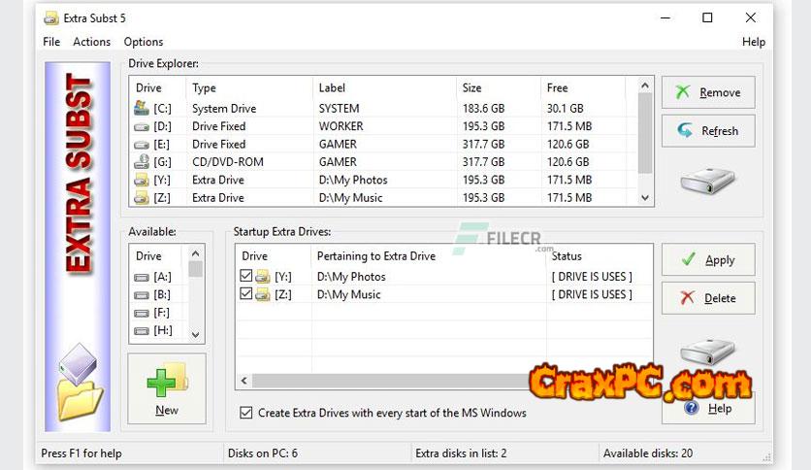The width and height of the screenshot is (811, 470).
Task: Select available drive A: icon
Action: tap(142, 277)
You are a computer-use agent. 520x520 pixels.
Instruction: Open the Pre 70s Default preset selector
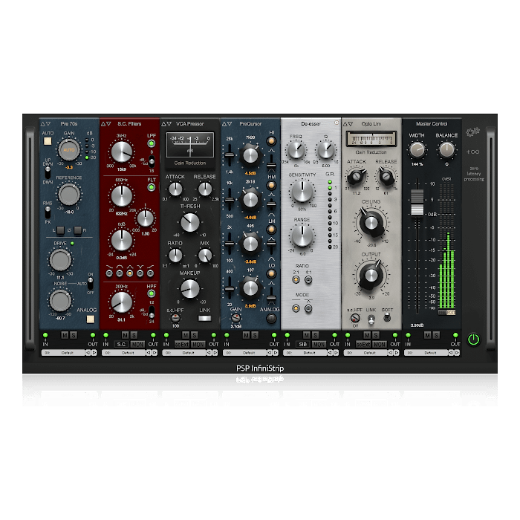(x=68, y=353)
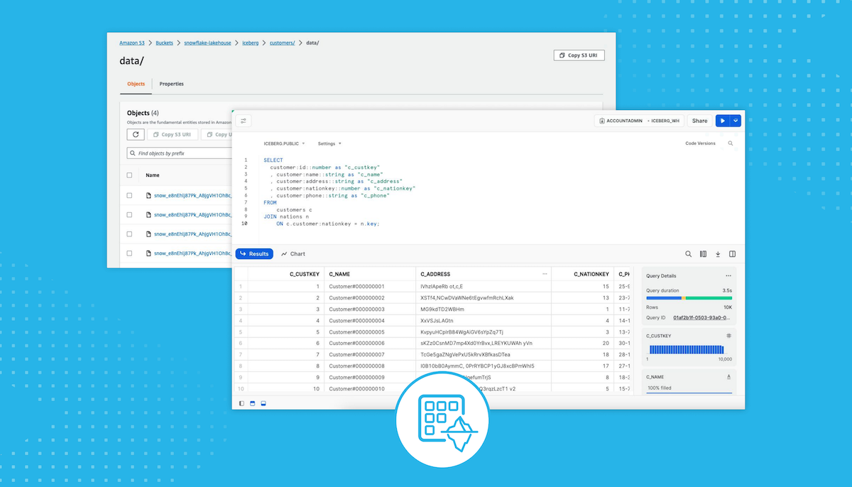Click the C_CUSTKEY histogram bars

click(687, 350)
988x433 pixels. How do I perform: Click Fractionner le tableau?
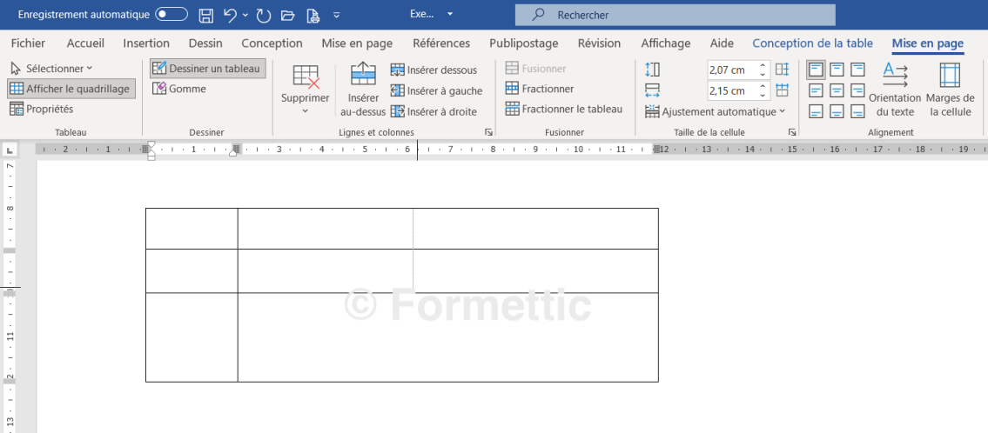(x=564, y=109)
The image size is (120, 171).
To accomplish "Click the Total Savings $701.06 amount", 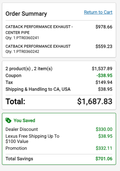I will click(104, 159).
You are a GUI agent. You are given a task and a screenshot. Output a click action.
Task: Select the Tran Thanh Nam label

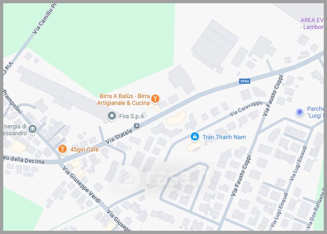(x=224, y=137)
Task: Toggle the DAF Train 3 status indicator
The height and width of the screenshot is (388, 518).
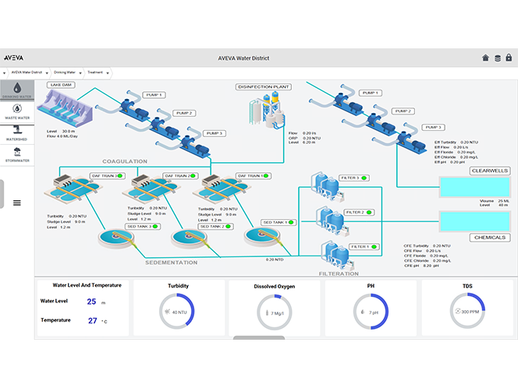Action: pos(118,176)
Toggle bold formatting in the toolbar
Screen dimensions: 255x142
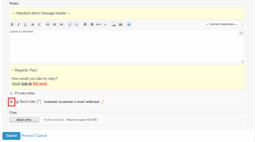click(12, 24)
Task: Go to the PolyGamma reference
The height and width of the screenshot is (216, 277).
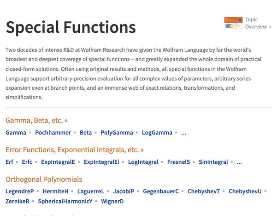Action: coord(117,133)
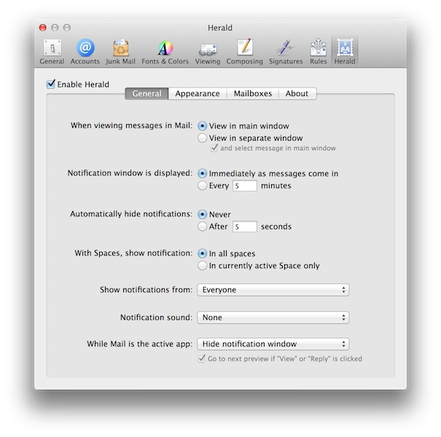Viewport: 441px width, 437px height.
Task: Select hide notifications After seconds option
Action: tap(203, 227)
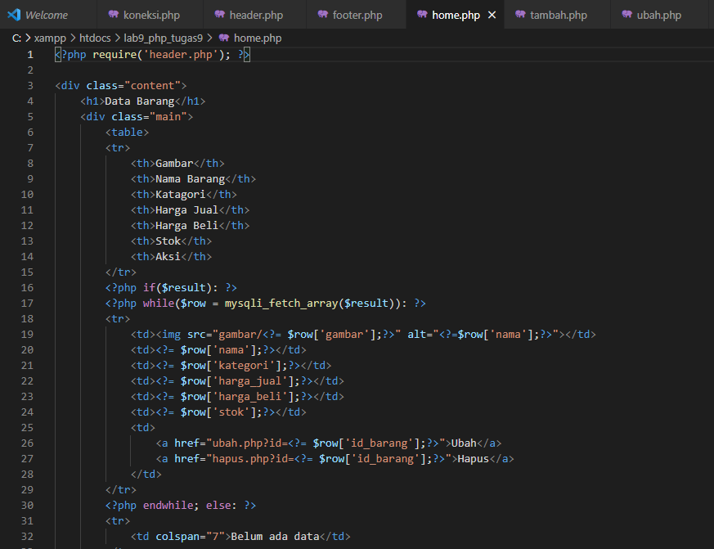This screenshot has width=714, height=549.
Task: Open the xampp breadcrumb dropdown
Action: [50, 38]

-*-*-

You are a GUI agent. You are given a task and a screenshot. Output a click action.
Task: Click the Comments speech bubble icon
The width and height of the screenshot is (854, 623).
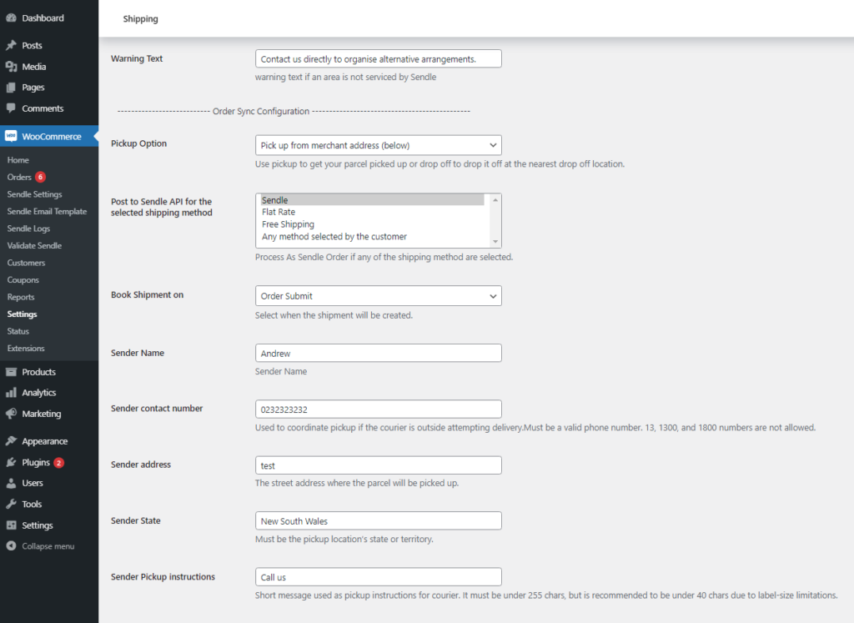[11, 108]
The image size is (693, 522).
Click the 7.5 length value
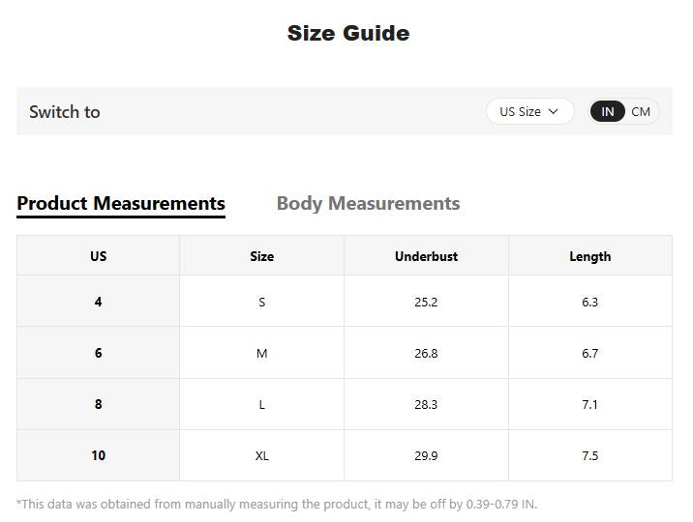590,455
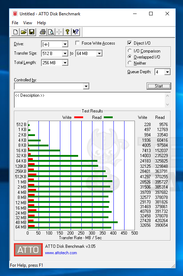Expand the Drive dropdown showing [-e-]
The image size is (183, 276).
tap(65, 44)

-*-*-

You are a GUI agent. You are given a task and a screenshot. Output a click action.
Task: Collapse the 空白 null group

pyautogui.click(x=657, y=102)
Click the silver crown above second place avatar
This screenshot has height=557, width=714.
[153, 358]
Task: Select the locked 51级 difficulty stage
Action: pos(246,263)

-*-*-

*Your task*:
Copy each line above holding "Toggle".

*Worked solution*:
Task: Toggle the DAF Train 3 status indicator
Toggle bold formatting in the toolbar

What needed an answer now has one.